De ontwikkelingsstadia van hoofdluizen zijn ei, drie nimfstadia en volwassen. Illustratie: Noors Instituut voor Volksgezondheid.

De ontwikkelingsstadia van hoofdluis omvatten ei, drie nimfenstadia en volwassen mannelijke en vrouwelijke luizen. Een volwassen vrouwelijke luis leeft ongeveer 20 dagen en legt in die tijd ongeveer 100 eitjes. De eitjes komen na 8 dagen uit. Gedurende de volgende 9 dagen werpen de nimfen driemaal de huid af voordat ze volwassen zijn. Wanneer het vrouwtje 1-2 dagen volwassen is, begint ze eieren te leggen (3). De ontwikkelingstijd voor een generatie van ei tot ei is ongeveer drie weken.

Hoeveel hoofdluizen zijn er in Noorwegen?

In een onderzoek uit 2008 waarbij 42 basisscholen in Oslo, Bergen, Trondheim, Bodø en Tromsø betrokken waren, had 1,6 procent van de leerlingen op een bepaald moment hoofdluis. De incidentie was iets lager bij jongere en oudere gezinsleden (4). Toen dezelfde scholen in 2018 opnieuw werden onderzocht, was de incidentie onder leerlingen vergelijkbaar met 1,7 procent. Andere landen, waaronder verschillende in Europa, hebben een veel hogere incidentie dan Noorwegen (21).

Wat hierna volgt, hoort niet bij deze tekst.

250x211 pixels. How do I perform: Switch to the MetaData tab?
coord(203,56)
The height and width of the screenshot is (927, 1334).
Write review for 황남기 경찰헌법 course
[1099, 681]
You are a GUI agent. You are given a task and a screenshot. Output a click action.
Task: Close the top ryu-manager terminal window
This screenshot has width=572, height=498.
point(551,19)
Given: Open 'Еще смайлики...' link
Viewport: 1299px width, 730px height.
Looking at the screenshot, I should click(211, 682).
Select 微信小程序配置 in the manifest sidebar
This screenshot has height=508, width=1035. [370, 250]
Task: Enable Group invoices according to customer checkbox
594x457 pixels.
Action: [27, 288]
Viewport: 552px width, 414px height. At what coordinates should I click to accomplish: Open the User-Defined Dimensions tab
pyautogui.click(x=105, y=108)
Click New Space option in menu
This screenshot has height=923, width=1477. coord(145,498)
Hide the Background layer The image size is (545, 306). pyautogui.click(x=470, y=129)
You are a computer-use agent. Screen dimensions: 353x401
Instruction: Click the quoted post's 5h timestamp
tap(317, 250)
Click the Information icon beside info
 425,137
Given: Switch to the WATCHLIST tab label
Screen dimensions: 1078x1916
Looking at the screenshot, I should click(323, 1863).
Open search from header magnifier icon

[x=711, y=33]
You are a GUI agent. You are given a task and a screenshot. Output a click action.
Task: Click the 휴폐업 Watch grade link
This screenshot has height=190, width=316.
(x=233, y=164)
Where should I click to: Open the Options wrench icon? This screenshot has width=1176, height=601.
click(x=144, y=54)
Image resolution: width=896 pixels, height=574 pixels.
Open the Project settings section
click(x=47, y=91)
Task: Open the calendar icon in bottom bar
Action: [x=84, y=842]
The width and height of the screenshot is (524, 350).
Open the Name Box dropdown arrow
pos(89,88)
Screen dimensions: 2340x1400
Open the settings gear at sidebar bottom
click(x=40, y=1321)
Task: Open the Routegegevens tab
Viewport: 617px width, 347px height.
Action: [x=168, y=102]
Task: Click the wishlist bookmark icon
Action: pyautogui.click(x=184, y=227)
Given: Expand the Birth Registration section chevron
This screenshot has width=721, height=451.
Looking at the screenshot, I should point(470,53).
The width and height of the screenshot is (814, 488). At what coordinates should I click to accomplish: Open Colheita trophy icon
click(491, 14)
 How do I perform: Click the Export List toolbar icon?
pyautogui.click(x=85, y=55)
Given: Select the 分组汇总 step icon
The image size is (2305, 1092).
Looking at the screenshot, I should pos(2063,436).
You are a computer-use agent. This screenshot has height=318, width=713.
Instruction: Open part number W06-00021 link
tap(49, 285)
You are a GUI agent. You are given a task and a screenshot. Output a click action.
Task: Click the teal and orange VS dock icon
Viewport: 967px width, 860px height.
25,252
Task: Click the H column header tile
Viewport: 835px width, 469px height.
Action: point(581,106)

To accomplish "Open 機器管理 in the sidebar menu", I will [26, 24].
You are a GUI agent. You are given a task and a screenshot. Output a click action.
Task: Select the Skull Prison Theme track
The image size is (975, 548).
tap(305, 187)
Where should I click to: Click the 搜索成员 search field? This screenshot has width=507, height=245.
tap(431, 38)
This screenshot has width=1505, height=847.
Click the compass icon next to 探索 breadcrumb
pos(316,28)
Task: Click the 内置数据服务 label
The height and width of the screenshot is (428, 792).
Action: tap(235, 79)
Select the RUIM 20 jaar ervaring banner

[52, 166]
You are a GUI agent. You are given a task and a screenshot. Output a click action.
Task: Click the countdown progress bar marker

Ook al hebben relatief weinigen hoofdluis op een bepaald moment, velen worden door de tijd heen getroffen door hoofdluis. In het bovengenoemde onderzoek had 36 procent van de gezinnen met kinderen in de basisschoolleeftijd één of meer keren eerder hoofdluis gehad. De hoogste prevalentie in het verleden was bij gezinnen in Bergen en Oslo (45 en 43 procent), en de laagste in Bodø (22 procent) (4).